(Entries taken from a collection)
▼

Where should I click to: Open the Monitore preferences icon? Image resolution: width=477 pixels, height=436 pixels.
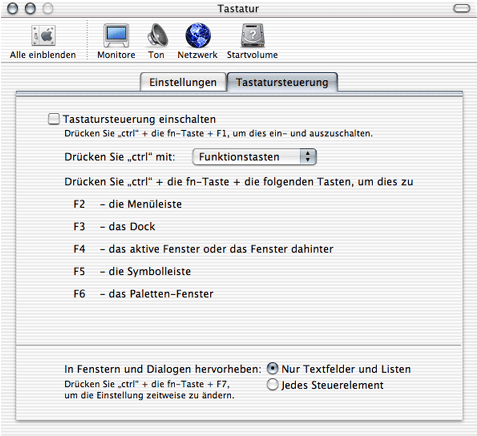coord(116,35)
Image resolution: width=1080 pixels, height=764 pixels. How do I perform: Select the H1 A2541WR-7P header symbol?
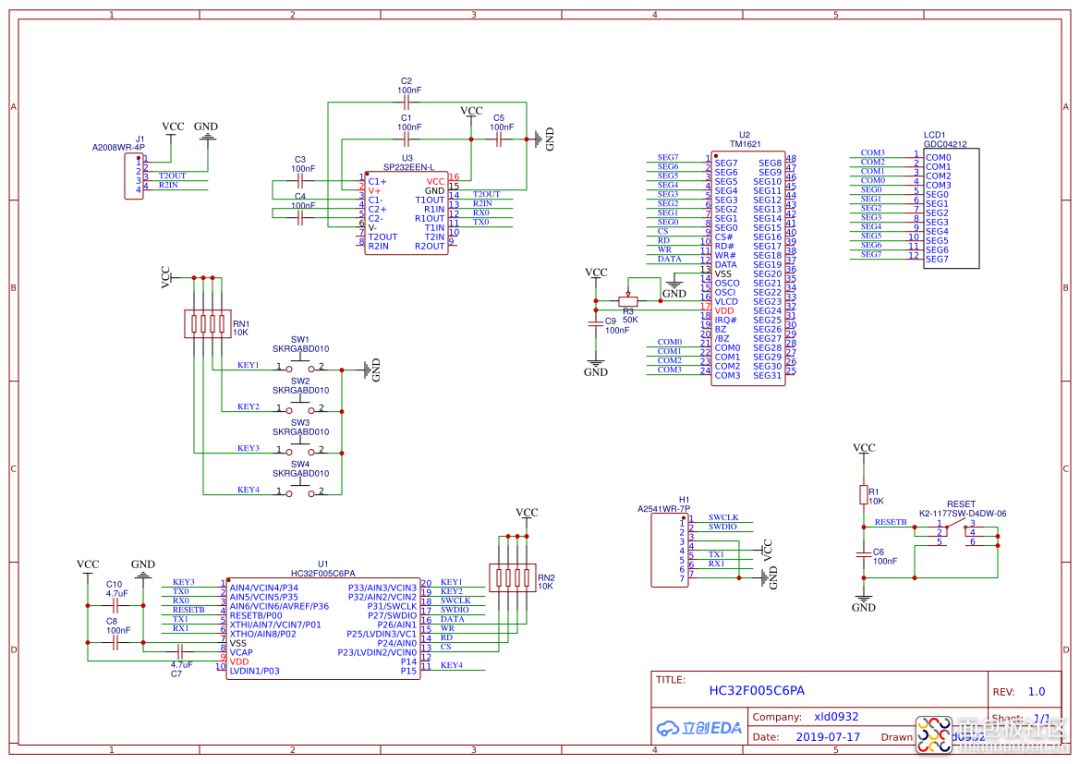click(x=669, y=550)
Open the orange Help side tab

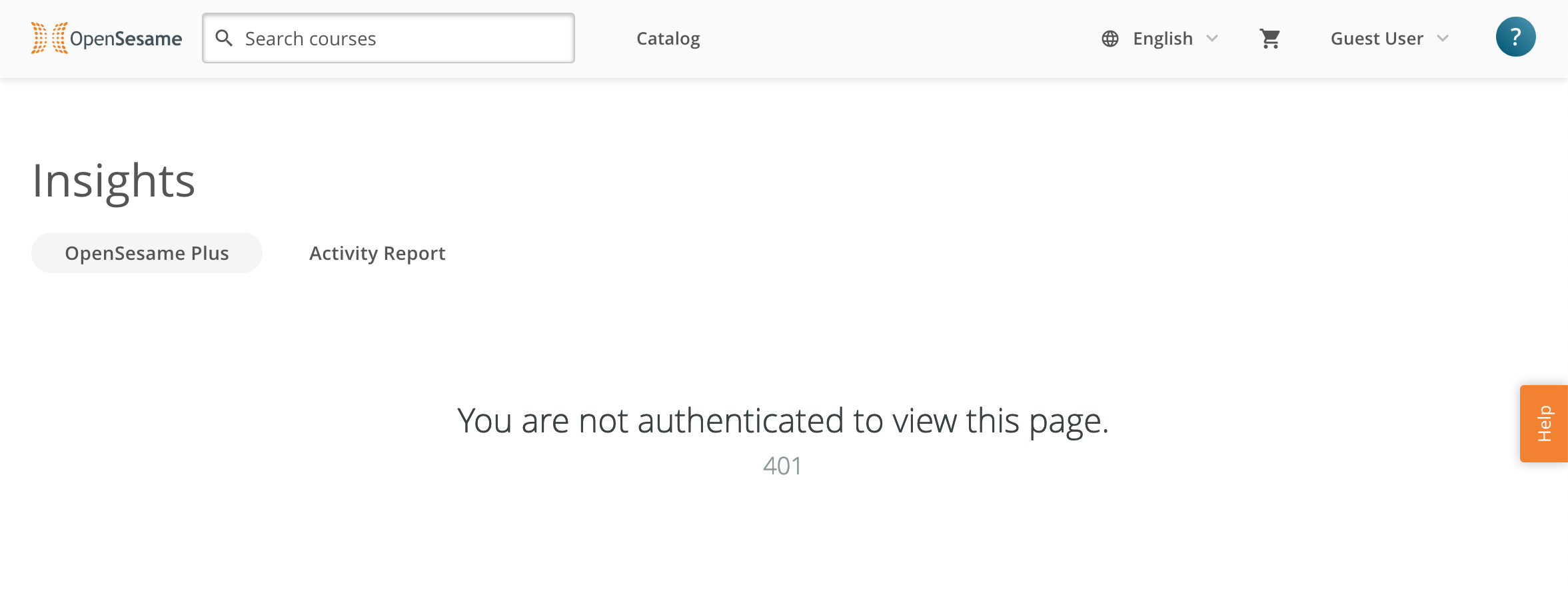tap(1544, 424)
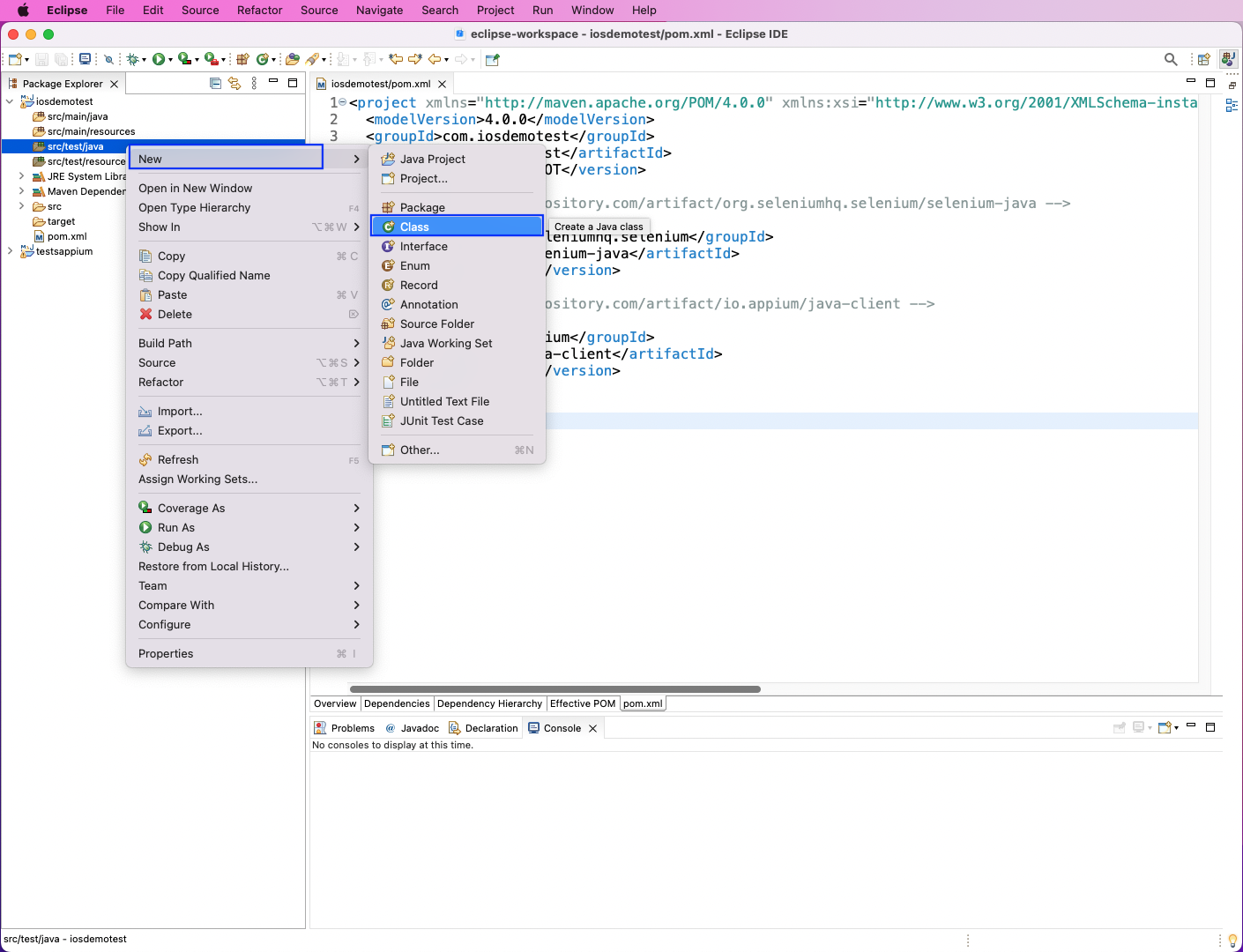This screenshot has height=952, width=1243.
Task: Toggle Link with Editor in Package Explorer
Action: point(234,83)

▲

- _Prompt_:
Write out every entry above exactly, minus the pictures.

- _Written solution_:
Where should I click to: Open the Monitore preferences icon? Image resolution: width=477 pixels, height=436 pixels.
coord(116,35)
Image resolution: width=1080 pixels, height=764 pixels. How do I perform: Select the H1 A2541WR-7P header symbol?
click(x=669, y=550)
Open the orange Help side tab

tap(1544, 424)
This screenshot has height=952, width=1243.
Task: Toggle Link with Editor in Package Explorer
Action: point(234,83)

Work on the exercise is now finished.